University of Washington

Gallagher Law Library

Box 353025

Seattle, WA  98195-3025



Tel. (206) 543-7447

Fax (206) 685-2165

wbmccloy at u.washington.edu


If you have a garden and a library, you have everything you need.--Cicero.




From: koreanstudies-bounces at koreaweb.ws [mailto:koreanstudies-bounces at koreaweb.ws] On Behalf Of DEBERNIERE JANET TORREY
Sent: Friday, July 27, 2007 11:35 AM
To: koreanstudies at koreaweb.ws
Subject: [KS] minjok, minjung, and a miscellaneous item


Dear List Members,

I'm trying to find a good translation of the word "minjok," and wonder what's already out there that conveys the meaning adequately? I believe "minjok euisik" is sometimes translated "national consciousness," which feels pretty close to the Korean term in most of the contexts it's used, but somehow the parallel "national history" for "minjoksa" seems to weaken the connotation of "minjok" (which might also be translated "race" or "ethnic group"). Any ideas? Specifically, I'm trying to give an English approximation for a book titled, Minjoksawa Cheonjugyohoe (Minjok History and the Catholic Church) that examines the role of the Catholic Church in the development of the modern Korean nation beginning in the 19th c., but including Catholic involvement in social justice issues during the later 20th century.

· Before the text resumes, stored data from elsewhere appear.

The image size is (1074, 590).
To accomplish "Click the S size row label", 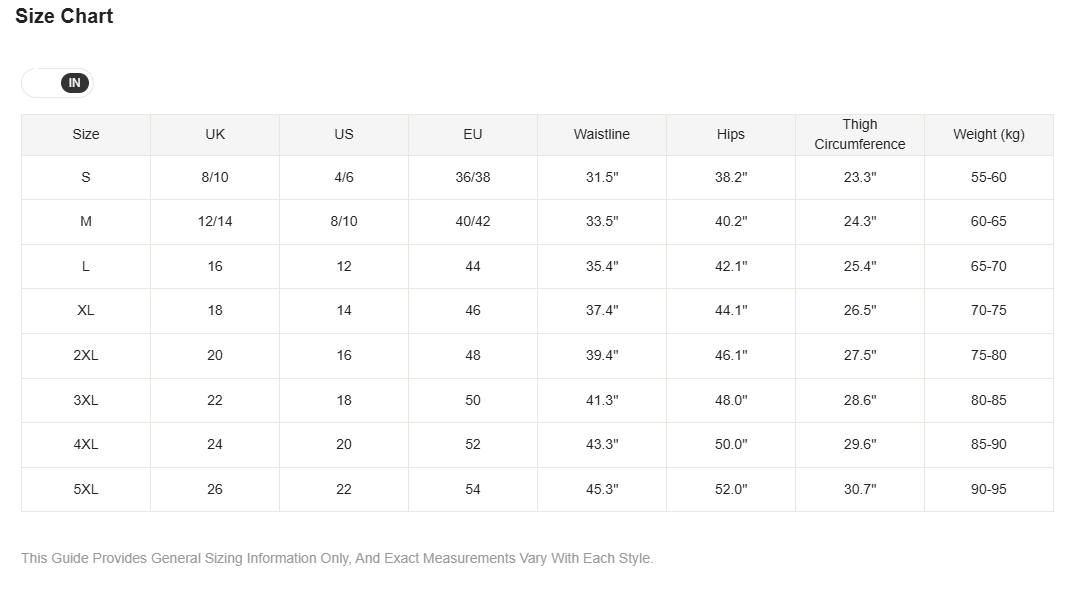I will 86,177.
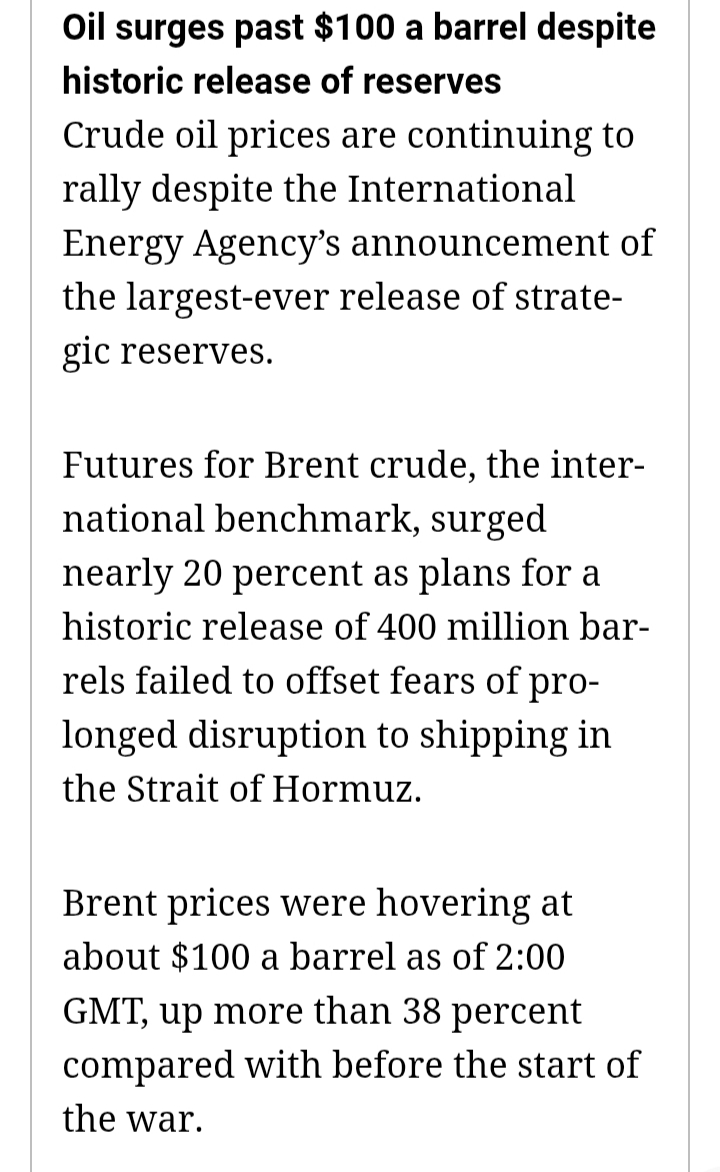Click the words "gic reserves."

click(165, 352)
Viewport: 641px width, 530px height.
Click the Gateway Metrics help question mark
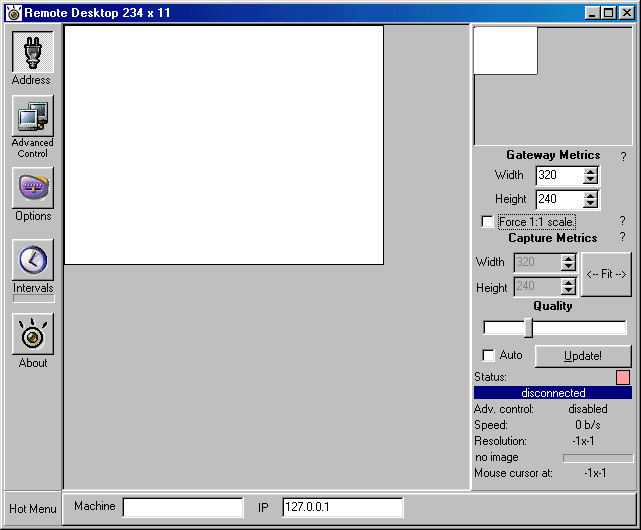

On a related note, are there any agreed-upon translations of "minjung" in Korean Studies circles? For instance, is there a way to convey "minjung-eui dongyo" without resorting to something reductionist or Marxist when the phrase refers to indigenous movements and uprisings of the common populace as early as the mid 19th c.? Also, out of curiosity, what are some preferred translations of the term "minjung gayo" that refers to the genre of music popular with the student demonstrators of the 80s? I've heard "people's songs" or "songs of the masses," and I often explain it to non-Koreans as being similar to American folk-rock. Some representative singers from back then: Jeong Taechun & Bak Eunok, An Chihwan (although his more recent music might not quite fit), Kim Min'gi... As a former student-activist friend of mine once commented, you can almost smell the makgeolli when you listen to Jeong Taechun...

Finally (nostalgia aside) I'm trying to locate a journal called "The Journal of International Comparative Korean Studies" OR "The Journal of Comparative Korean Studies." Two different bibliographic references of the same article gave these two slightly different journal titles, but searches (including on major periodical list databases in my univ. library) have unearthed no such journal so far. Any leads?

Thanks very much for your time and attention,

Deberniere T.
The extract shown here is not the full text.